WHITEMAN AIR FORCE BASE, Mo. -- They are a pilot’s eyes and ears on the ground.

They are TACP, or tactical air control party. These Airmen are often embedded with the U.S. Army but communicate with personnel from all branches of the armed forces, which includes calling in airstrikes and helping coordinate air support missions with pilots.

About 20 TACPs from installations around the country, such as Fort Bragg, North Carolina; Fort Drum, New York; Fort Bliss, Texas; Moody AFB, Georgia; and Kirtland AFB, New Mexico, spent a week training at Whiteman Air Force Base, Missouri with B-2s, A-10s, UH-60s and T-38s, as well as supporting agencies. Training was conducted in the area surrounding Whiteman AFB that simulated battlefields and enemy targets.

The TACPs primary responsibilities are to deploy to battlefield forward areas and support other branch units; coordinate air and field artillery fire support; and provide Air Force expertise that is essential to joint combat operations.
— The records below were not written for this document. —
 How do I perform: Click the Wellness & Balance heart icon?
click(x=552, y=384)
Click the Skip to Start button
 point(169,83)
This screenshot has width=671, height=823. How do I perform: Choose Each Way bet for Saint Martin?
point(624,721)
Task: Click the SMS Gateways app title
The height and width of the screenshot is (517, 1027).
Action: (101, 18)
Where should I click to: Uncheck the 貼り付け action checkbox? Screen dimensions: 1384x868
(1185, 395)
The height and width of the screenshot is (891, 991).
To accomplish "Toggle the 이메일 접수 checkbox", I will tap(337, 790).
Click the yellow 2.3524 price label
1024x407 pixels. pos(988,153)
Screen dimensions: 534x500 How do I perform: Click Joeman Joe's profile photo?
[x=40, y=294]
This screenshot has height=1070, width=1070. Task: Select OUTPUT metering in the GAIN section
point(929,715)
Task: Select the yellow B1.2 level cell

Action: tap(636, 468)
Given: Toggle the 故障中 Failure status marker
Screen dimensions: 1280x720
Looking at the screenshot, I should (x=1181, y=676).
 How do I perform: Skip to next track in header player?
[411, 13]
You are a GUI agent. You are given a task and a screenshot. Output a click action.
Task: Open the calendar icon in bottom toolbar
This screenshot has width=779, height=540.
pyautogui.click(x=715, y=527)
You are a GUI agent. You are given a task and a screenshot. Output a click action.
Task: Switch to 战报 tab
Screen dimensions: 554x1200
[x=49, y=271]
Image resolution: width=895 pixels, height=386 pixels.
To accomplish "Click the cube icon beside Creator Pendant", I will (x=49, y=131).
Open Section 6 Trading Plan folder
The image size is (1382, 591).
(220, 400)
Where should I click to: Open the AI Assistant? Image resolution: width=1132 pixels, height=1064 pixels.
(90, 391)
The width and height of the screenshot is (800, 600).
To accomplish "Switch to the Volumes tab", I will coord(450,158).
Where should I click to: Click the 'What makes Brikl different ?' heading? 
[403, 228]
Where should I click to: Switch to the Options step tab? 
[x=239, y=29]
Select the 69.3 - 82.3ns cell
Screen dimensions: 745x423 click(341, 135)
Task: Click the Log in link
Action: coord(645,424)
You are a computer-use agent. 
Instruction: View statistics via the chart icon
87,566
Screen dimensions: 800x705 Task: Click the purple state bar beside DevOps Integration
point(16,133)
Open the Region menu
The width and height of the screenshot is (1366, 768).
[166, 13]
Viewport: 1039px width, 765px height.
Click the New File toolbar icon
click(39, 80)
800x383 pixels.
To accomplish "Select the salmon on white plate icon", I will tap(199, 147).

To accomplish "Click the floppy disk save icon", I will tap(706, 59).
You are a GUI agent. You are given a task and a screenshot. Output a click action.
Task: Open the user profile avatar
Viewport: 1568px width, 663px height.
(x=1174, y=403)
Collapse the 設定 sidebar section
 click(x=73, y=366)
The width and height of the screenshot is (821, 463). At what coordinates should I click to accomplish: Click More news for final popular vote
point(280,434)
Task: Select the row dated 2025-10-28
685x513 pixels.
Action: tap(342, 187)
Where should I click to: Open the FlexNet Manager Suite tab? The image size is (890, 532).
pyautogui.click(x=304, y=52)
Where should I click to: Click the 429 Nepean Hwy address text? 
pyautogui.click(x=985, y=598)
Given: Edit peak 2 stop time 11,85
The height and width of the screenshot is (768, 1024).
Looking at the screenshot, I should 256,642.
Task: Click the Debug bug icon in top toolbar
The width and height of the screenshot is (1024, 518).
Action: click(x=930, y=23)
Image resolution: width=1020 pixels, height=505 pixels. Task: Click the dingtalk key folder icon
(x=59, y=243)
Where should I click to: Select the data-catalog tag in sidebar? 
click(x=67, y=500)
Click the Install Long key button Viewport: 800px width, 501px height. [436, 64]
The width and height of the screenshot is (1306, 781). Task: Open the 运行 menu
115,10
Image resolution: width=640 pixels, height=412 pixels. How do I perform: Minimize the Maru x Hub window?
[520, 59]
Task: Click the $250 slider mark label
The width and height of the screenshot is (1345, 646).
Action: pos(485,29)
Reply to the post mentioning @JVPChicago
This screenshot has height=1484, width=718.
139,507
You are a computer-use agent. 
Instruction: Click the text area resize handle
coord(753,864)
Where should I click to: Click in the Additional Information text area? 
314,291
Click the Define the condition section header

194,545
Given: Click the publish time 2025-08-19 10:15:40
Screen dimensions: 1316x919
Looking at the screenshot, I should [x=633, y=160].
This type of joint training at Whiteman is unique due to the diverse weapon systems based at this instillation that make up Team Whiteman. Additionally, the 509th Bomb Wing is the first in Air Force Global Strike Command to formally commit to future training with the 93rd Air Ground Operations Wing as part of the implementation of close air support and joint terminal attack controller integration for a multi-domain fight. A handful of these joint operations at Whiteman first started a year and a half ago and will continue being conducted several times a year.